It’s my first All Souls’ Day that I didn’t even get scared of mysterious entities. In the past years, I was so dead-scared of terrifying thoughts in my mind during Halloween and the Day of the Dead. Maybe now, I’m just numb on everything that surrounds me. Even to friends.
In the morning, my family decided to visit the grave of my great and my great-great grandparents in Bacolor, Pampanga. Until now, I really wonder why there isn’t a tomb for my great-great grandfather, Mr. Tan. I only saw my great-great grandmother’s, Damasa Chua Tan, my great grandfather’s, Gregorio Chua Tan, Sr., and some of the Chuas and Tans. I fear to ask my grandfather, Gregorio Tan, Jr., where the tomb of his grandfather is. But I assume it’s in the Mainland.
Little do my relatives know that I keep on researching on facts about my heritage. Almost one year ago, I discovered from my grandfather’s sibling, Rolly Tan, that they were 39 children of my great grandfather, and the latter had five (5) wives. I wonder where all my lolos are now.
Going back, my family and I just spent about 3 hours of stay in the cemetery. Familiar faces were just roaming around. I even saw the car of ABS-CBN, and I bet that they were to capture a news story. Actually, I took some photos of the grave, but I hesitated posting them here for, I guess, it’s a form of disrespect to their souls.

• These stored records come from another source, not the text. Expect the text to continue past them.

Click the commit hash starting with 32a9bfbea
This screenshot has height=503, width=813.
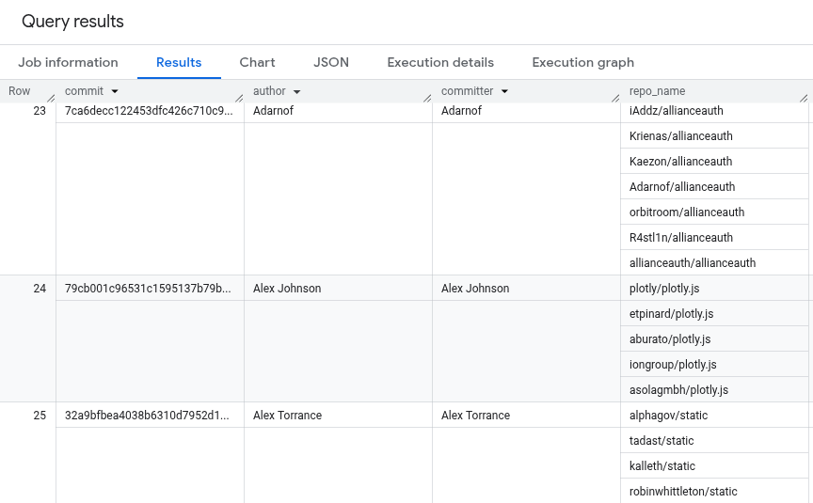click(x=149, y=416)
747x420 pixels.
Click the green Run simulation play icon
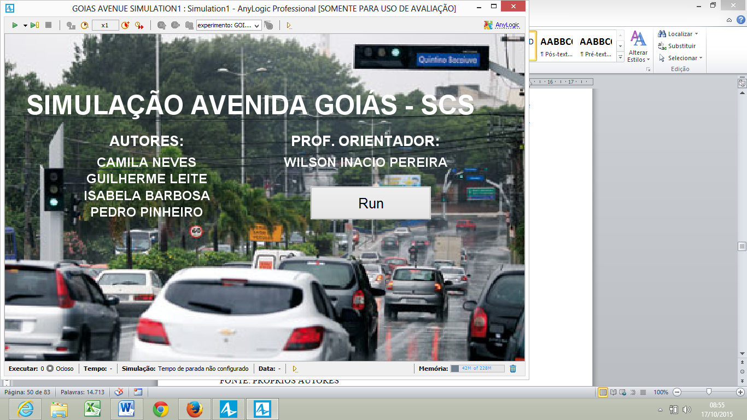pos(15,25)
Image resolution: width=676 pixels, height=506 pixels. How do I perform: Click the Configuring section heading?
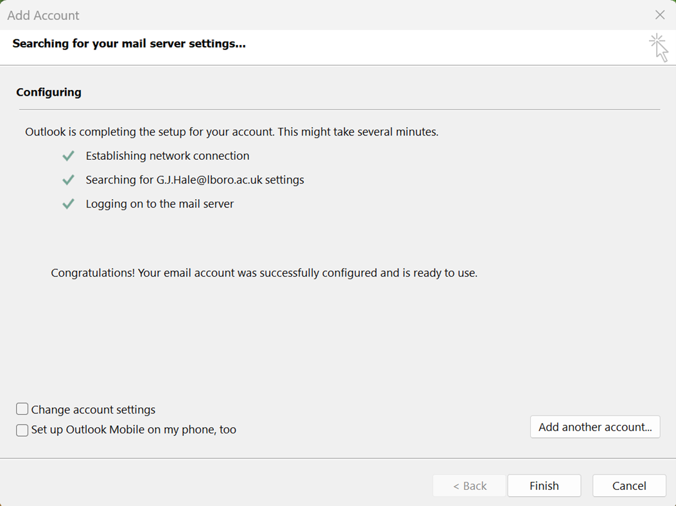[49, 92]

As I was staring afar, I thought of DEATH. It’s something that is inevitable. It’s something we all are going to face. Yet, why do almost all people fear it?
Okay, okay, it’s something psychological (Nyaha. I answered my own question.).
Way back then, I was afraid of growing old. I was scared of the age 50 and above for I loved a youthful age. I was even determined to finish my studies when I turn 20, but based on my latest calculation, it’s impossible. I even told myself that when I turn 50+, I must die!!! I didn’t like the fact that I, suffering from health disorders, will just lie on my bed and being served by my future family.
I always say that I don’t want a bloody death. I mean, who wants it? It’s better to have my head shot by a gun that to be in coma.
In the past two years, certain events in my life changed my perspective of growing old and death. I thought that I must accept reality.
I will just have to sum up before I get too dull. I still have the mission to search for the tomb of my great-great grandfather. Wherever it is, I will not stop searching for it! Next, growing old, as a realization of mine, is a part of my life. I shouldn’t be afraid of it anymore. YOU SHALL NOT GAIN CORPORATE RESPECT WHEN YOU’RE NOT OLD ENOUGH FOR THE SUIT. Finally, on death: I honestly say that I’m not 100% fearless of it. Considering that it’s a serious topic, maybe I should think over for a long time. I always analyze happenings and soon-to-happen things before I get my own verdict.